### [Extracted information]

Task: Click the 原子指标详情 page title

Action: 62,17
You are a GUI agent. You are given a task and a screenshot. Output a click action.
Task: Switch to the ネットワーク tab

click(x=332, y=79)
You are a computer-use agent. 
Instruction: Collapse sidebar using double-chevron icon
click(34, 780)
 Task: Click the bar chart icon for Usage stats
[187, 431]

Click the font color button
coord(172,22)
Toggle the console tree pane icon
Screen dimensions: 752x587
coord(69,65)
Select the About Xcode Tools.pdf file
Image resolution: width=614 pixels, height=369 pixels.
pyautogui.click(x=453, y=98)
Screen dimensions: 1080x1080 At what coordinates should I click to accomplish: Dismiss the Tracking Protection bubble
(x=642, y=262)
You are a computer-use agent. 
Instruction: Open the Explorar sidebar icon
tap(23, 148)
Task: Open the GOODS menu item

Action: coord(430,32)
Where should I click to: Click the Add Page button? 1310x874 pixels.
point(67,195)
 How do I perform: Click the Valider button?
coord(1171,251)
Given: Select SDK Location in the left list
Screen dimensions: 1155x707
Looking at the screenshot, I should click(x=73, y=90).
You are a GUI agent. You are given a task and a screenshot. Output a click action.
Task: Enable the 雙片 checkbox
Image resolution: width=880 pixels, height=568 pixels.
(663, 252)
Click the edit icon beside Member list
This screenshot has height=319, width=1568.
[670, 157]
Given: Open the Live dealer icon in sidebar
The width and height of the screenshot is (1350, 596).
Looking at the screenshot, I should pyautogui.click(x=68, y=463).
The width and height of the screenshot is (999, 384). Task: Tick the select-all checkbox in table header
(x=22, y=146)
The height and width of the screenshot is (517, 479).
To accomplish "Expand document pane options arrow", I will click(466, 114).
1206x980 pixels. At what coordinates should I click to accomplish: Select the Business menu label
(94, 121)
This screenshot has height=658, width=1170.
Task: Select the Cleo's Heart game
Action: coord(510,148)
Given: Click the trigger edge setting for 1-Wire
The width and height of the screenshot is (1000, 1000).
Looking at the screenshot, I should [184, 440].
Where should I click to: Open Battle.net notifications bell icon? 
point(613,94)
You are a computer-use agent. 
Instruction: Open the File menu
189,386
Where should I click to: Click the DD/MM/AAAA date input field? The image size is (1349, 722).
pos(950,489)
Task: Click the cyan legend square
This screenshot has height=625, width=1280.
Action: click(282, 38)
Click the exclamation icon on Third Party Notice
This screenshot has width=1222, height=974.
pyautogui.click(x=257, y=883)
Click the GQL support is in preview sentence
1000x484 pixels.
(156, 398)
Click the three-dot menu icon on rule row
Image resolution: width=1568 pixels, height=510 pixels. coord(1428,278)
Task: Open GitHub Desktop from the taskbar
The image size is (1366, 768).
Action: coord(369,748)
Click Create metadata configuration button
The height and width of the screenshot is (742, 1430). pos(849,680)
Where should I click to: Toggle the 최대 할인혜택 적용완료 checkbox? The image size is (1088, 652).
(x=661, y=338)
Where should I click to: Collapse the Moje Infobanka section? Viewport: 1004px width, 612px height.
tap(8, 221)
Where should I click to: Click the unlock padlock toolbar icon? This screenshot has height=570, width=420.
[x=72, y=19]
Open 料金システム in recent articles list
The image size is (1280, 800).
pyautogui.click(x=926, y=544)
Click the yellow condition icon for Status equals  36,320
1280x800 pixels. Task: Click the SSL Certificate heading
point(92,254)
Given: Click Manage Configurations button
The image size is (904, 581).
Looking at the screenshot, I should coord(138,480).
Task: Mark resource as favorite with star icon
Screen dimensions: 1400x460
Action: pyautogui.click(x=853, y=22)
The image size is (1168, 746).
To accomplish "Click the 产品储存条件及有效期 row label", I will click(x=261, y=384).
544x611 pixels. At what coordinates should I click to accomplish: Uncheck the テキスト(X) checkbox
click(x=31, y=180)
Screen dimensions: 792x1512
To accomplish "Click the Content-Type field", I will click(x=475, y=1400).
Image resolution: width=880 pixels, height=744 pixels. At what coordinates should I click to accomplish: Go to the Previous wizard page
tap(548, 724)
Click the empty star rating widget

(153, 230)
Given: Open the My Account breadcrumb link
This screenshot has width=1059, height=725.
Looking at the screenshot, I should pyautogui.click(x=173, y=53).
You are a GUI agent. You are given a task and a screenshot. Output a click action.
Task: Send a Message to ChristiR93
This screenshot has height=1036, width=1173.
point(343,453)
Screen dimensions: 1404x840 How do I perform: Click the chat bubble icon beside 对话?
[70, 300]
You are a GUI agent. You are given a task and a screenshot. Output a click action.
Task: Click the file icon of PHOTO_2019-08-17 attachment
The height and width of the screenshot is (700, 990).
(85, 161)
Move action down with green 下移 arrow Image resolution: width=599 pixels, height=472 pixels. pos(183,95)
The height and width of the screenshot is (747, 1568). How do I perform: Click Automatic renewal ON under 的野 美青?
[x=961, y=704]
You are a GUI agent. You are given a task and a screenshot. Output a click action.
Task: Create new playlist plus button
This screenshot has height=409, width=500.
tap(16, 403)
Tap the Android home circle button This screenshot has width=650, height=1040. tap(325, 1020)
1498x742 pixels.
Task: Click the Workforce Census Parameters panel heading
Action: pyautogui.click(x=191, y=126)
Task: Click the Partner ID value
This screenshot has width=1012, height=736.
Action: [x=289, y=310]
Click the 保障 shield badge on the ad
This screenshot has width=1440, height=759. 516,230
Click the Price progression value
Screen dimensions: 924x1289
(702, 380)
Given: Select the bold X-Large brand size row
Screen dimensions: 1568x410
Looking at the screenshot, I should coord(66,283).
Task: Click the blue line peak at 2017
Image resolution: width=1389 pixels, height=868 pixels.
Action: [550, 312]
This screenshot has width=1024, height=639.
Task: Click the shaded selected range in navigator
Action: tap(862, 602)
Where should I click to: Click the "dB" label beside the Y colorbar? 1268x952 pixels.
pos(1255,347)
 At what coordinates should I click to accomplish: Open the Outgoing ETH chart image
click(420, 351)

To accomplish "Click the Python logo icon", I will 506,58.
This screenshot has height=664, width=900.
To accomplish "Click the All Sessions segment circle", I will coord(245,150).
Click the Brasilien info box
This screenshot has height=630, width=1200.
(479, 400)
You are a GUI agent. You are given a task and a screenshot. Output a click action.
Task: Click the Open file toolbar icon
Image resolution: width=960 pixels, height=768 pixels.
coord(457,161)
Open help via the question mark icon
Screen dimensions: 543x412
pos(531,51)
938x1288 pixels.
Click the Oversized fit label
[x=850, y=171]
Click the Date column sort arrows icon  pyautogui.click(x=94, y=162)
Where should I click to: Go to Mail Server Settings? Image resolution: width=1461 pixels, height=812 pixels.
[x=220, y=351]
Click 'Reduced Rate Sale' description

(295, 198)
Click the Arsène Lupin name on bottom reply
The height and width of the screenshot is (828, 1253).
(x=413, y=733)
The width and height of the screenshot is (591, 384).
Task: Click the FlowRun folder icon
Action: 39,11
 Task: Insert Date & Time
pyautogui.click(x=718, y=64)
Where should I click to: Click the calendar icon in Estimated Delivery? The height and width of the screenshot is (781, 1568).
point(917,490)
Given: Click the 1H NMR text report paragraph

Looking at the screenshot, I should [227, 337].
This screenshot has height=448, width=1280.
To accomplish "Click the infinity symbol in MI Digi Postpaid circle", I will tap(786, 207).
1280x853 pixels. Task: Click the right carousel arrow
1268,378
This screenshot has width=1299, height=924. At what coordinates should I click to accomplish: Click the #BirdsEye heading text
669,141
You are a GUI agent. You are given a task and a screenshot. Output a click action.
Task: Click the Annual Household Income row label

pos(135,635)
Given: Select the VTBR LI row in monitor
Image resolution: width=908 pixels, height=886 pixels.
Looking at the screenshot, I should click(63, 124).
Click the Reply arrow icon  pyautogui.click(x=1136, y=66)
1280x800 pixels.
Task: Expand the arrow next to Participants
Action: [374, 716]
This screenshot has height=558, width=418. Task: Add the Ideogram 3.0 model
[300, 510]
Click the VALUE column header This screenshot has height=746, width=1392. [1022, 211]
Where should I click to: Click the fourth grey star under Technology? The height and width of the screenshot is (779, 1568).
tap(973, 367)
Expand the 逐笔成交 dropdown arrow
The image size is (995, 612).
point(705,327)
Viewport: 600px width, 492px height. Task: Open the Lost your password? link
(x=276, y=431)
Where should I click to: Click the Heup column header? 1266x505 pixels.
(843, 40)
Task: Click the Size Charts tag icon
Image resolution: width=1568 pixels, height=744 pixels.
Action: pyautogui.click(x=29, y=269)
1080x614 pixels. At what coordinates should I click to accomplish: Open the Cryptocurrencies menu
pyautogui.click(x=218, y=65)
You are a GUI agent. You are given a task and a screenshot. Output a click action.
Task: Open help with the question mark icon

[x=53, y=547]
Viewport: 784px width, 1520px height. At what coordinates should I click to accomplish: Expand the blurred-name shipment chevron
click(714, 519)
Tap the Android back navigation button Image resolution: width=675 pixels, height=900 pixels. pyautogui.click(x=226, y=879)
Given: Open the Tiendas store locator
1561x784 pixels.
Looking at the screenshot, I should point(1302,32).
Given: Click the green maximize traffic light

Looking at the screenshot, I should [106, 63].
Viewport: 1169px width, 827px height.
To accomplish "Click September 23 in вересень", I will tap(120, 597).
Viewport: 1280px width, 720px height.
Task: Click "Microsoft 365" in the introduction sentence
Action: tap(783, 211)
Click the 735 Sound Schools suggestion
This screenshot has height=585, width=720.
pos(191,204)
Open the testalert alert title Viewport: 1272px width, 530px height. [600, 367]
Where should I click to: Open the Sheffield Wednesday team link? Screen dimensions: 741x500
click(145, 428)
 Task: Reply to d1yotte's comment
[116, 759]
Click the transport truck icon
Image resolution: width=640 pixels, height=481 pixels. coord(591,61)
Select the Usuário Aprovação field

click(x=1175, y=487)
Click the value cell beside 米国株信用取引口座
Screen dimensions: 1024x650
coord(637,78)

### [Your task]
Taking the records above, retype every line from the one with "The width and height of the screenshot is (1350, 596)." down to the one with "The height and width of the screenshot is (517, 479).", exactly and with nothing else.

### [Solution to the exercise]
The width and height of the screenshot is (1350, 596).
Looking at the screenshot, I should pyautogui.click(x=68, y=463).
The width and height of the screenshot is (999, 384). Task: Tick the select-all checkbox in table header
(x=22, y=146)
The height and width of the screenshot is (517, 479).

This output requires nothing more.